- Entries provided
···
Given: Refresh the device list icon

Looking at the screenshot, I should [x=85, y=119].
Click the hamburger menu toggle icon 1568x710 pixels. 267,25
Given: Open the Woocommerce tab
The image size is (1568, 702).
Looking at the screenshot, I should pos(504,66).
···
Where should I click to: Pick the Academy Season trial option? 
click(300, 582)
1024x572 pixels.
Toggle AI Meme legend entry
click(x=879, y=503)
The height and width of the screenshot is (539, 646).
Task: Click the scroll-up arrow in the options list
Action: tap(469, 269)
···
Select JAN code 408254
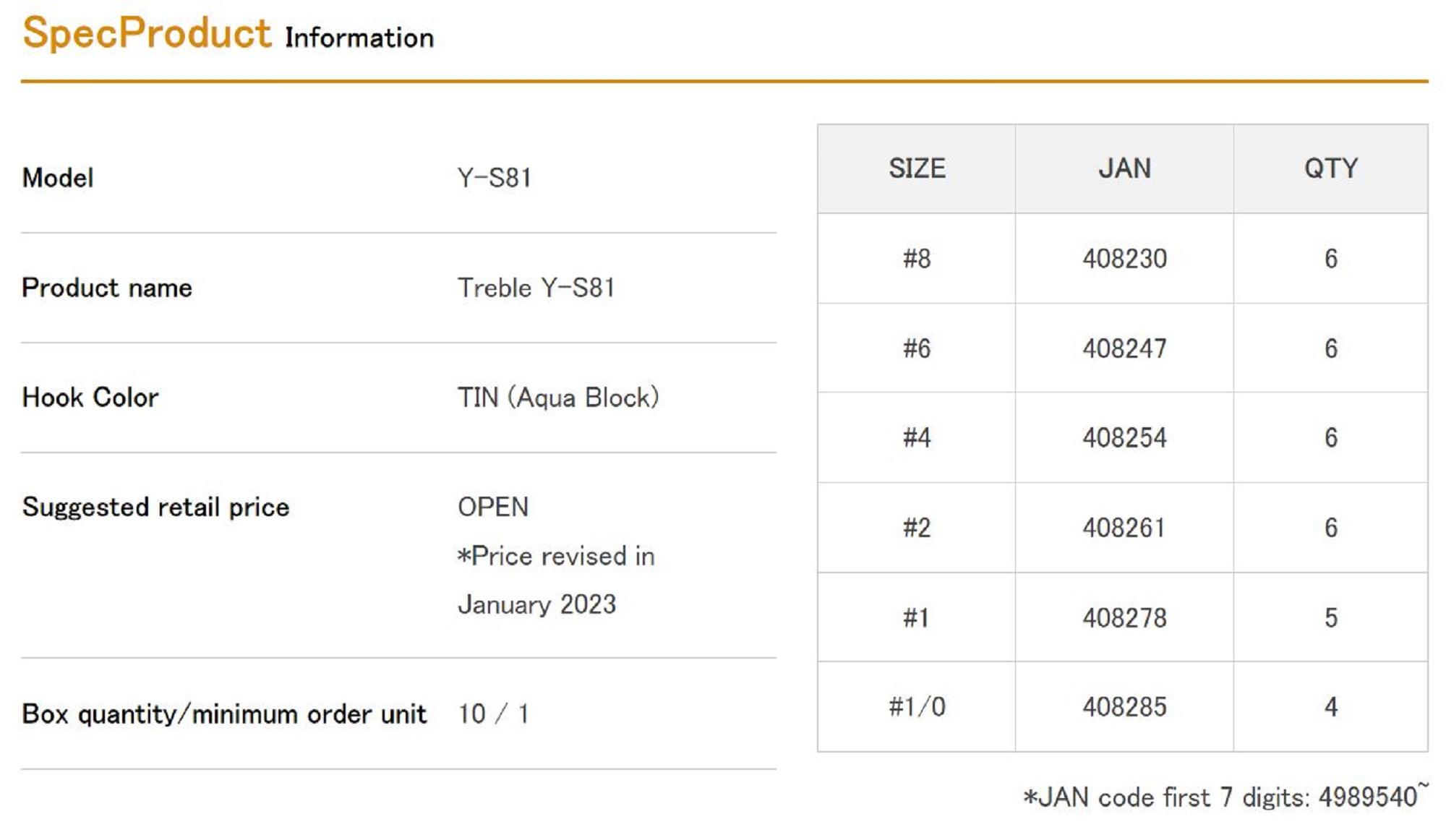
···
Copy the items from the line with "Where should I" up to and including the line with "Action: tap(469, 269)", substituting "series label" for "legend entry" and leaving everything else as it is.

- Complete output
Where should I click to: Pick the Academy Season trial option? 
click(300, 582)
1024x572 pixels.
Toggle AI Meme series label
click(x=879, y=503)
The height and width of the screenshot is (539, 646).
Task: Click the scroll-up arrow in the options list
Action: tap(469, 269)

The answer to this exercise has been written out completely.